But with other visions, the connection you experience is deep and often elicits powerful emotions or realizations. You may see scenes of your family, of places you have lived and things you have experienced. Some or all of these scenes may provide some sort of emotional or mental resolution of some kind, or may lead you to deep insights. I have experienced visions of this type on many occasions. By provoking these types of visions and opening up new channels in the psyche, the ayahuasca engenders far greater self understanding and integration.
People see and experience all kinds of phenomena while on an ayahuasca journey. You may see deceased relatives, spirits of every kind, vast landscapes of natural or manufactured forms, animals, insects, serpents, birds, and various creatures of nature. And as you engage in ceremonies over time, you start to learn to negotiate the spirit landscape, and to enlist the aid of certain spirits for your own healing and spiritual awakening.
In many instances, the spirit of ayahuasca itself appears in any of a variety of forms. For some people, it is a spectacular living vine, sometimes growing right through their nervous system. For me, it is either an overhead, ever-changing mass of waving and undulating electrical currents in a broad array of brilliant colors, or an anaconda. On many occasions, the former precedes the latter. I have never tried in any way to see these things. The visions simply come. My wife Zoe has seen ayahuasca in the form of a jaguar, and she has been enveloped and protected inside its skin.
Sometimes, people see the same things at the same time. I recall one ceremony in which several of us saw the room fill up with snakes all at once. We started to murmur to each other “hey, what’s with all the snakes?” For many minutes the ceremonial space was filled with dozens of snakes, all slithering around in the air, on the floor and the walls. One of my friends wound up riding on a flying carpet of many snakes. On another occasion, a friend and I both saw what we later described as “mosquito people,” with long, thin noses that stuck out several feet. There is no doubt that ayahuasca journeys can be telepathic experiences. This is a surprisingly common occurrence.
Ayahuasca journeys are so named because in the ayahuasca ceremony you go on a journey of body, mind and spirit. Visions of all sorts arise, as do deep feelings. In a manner so thorough it surprises you, the ayahuasca helps to reveal great knowledge and open up access to a vast world of non-ordinary reality. In that spirit landscape, you can undergo healings and experience a deep renewal of your entire self.

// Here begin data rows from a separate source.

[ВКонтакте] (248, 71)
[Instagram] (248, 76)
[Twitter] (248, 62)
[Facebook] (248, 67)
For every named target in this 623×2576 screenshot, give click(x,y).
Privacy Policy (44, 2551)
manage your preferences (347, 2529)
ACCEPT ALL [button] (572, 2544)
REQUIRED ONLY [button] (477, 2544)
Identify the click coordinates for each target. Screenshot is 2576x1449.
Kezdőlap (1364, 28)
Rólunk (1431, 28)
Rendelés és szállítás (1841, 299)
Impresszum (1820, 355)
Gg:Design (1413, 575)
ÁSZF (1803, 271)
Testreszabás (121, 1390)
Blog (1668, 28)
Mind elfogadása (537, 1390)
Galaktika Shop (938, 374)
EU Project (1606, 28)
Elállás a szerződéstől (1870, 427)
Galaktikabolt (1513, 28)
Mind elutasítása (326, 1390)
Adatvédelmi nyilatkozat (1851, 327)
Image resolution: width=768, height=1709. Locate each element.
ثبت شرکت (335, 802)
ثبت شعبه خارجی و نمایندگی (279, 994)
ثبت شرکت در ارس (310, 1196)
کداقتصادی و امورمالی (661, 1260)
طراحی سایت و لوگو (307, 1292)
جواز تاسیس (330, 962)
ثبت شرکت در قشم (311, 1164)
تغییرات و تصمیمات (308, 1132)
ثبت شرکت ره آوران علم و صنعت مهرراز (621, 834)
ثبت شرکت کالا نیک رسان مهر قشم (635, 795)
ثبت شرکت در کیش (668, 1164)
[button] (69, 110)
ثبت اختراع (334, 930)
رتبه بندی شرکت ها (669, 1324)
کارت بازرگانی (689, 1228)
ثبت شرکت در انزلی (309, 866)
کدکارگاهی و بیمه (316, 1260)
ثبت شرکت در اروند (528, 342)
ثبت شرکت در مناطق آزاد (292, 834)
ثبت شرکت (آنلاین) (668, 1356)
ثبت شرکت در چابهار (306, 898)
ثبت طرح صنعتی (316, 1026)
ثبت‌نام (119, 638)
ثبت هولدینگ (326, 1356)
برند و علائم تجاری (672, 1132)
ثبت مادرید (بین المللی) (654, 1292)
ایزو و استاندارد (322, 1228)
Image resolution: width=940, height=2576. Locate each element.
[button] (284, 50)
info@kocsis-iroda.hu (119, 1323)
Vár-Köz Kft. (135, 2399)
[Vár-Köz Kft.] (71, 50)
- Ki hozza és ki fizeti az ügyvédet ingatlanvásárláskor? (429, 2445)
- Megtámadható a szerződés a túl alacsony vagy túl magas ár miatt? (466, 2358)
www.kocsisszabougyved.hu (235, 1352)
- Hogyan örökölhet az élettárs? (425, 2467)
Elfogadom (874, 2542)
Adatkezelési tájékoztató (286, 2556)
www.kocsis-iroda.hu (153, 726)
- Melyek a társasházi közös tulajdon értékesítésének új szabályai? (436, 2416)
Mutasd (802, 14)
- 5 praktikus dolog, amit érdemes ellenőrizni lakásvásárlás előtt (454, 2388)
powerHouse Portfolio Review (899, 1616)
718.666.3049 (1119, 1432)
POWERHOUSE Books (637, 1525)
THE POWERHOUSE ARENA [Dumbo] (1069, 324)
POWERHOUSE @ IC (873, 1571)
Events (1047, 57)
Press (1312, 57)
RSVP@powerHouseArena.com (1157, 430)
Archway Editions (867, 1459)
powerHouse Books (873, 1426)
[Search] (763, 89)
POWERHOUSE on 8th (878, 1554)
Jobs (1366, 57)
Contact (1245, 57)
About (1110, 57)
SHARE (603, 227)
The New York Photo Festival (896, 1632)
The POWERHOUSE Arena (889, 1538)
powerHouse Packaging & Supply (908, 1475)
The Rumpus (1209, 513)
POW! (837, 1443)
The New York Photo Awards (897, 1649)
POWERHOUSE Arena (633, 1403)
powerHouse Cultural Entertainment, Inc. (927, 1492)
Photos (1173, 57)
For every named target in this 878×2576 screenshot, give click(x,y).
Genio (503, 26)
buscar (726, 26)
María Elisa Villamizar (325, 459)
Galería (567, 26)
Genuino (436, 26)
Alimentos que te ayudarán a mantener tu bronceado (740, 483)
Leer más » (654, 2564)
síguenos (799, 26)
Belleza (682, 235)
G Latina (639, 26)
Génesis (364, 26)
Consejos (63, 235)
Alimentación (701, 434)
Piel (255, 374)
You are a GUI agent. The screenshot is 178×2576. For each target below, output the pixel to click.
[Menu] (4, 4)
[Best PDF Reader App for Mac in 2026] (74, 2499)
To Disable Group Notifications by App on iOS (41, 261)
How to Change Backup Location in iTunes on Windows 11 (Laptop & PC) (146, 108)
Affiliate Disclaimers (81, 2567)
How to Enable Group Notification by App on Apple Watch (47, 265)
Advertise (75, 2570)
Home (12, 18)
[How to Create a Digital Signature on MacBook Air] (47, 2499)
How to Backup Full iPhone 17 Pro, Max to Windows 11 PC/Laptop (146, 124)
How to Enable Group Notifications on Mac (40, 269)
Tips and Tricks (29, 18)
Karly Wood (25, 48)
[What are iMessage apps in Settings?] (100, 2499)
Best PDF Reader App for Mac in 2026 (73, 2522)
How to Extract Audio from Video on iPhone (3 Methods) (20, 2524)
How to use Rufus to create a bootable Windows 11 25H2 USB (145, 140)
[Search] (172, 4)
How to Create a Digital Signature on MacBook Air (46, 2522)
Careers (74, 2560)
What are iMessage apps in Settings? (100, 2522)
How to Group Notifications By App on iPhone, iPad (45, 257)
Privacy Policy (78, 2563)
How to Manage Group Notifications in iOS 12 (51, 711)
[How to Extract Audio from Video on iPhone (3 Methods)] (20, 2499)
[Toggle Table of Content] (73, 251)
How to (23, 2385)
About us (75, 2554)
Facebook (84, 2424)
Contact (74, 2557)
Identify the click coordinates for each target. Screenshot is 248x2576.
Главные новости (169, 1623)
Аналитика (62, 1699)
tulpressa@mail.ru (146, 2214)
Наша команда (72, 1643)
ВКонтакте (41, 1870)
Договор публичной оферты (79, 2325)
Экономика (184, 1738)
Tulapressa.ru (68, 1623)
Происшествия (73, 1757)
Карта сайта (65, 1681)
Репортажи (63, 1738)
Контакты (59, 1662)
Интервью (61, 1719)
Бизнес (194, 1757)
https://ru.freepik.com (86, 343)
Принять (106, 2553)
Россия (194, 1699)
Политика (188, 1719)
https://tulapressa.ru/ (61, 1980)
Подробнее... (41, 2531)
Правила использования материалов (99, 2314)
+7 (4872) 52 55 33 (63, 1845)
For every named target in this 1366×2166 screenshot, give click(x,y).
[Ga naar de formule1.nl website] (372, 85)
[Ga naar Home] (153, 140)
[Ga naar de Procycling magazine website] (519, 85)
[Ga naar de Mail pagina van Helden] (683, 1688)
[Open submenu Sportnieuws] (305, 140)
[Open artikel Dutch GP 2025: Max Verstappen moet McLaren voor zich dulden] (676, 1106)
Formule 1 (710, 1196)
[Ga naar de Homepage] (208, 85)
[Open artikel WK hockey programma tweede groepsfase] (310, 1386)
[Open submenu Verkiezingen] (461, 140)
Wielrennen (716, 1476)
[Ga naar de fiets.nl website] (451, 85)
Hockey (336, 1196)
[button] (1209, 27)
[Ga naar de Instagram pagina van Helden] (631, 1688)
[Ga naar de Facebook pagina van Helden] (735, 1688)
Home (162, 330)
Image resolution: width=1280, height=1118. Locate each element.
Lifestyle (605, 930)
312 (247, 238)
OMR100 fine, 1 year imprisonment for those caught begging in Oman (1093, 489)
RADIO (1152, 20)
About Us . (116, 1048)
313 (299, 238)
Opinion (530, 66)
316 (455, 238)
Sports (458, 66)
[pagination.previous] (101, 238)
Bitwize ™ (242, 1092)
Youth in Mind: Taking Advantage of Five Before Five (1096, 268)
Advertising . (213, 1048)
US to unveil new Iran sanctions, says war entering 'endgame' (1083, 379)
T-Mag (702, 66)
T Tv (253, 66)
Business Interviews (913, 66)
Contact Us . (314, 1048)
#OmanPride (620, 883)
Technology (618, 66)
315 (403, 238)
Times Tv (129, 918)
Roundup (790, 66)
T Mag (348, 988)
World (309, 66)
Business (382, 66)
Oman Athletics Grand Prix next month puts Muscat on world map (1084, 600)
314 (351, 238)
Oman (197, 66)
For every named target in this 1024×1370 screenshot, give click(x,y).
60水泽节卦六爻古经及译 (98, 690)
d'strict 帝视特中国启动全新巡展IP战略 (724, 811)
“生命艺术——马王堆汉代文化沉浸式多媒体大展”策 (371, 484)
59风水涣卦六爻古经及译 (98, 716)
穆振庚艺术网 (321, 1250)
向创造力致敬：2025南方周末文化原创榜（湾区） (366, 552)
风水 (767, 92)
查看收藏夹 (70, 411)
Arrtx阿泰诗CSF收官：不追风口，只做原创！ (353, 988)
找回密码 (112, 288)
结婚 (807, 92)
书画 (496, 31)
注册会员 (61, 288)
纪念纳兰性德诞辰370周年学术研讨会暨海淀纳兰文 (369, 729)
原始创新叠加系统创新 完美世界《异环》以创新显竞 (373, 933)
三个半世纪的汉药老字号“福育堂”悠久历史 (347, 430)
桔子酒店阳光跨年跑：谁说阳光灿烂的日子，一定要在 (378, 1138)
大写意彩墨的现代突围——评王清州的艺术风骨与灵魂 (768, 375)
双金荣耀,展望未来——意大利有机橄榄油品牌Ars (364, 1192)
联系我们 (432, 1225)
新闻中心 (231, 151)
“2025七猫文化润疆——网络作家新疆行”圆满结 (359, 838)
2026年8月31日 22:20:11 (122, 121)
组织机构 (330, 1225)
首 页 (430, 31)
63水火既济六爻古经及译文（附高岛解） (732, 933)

Even as visions are occurring, you usually know fully well that you have drunk ayahuasca and are sitting or lying on a mat having visions. Sometimes people are so overtaken that they become completely un-tethered and lose this sense of reality, but that is less common. Most people know that they are on a mat experiencing an ayahuasca journey.
Surrender
Certainly one of the hardest things to do, and yet one of the most valuable, is to surrender to the medicine. This does not mean that you allow yourself to be buffeted about willy-nilly. It does mean that as the ayahuasca presents visions, feelings and realizations, you let go of resistance, as though moving with the current of a stream. Sometimes people try to fight the ayahuasca. This creates tension and anxiety. But if you can surrender, especially in the midst of a grand healing, then you can gain full benefit from the experience.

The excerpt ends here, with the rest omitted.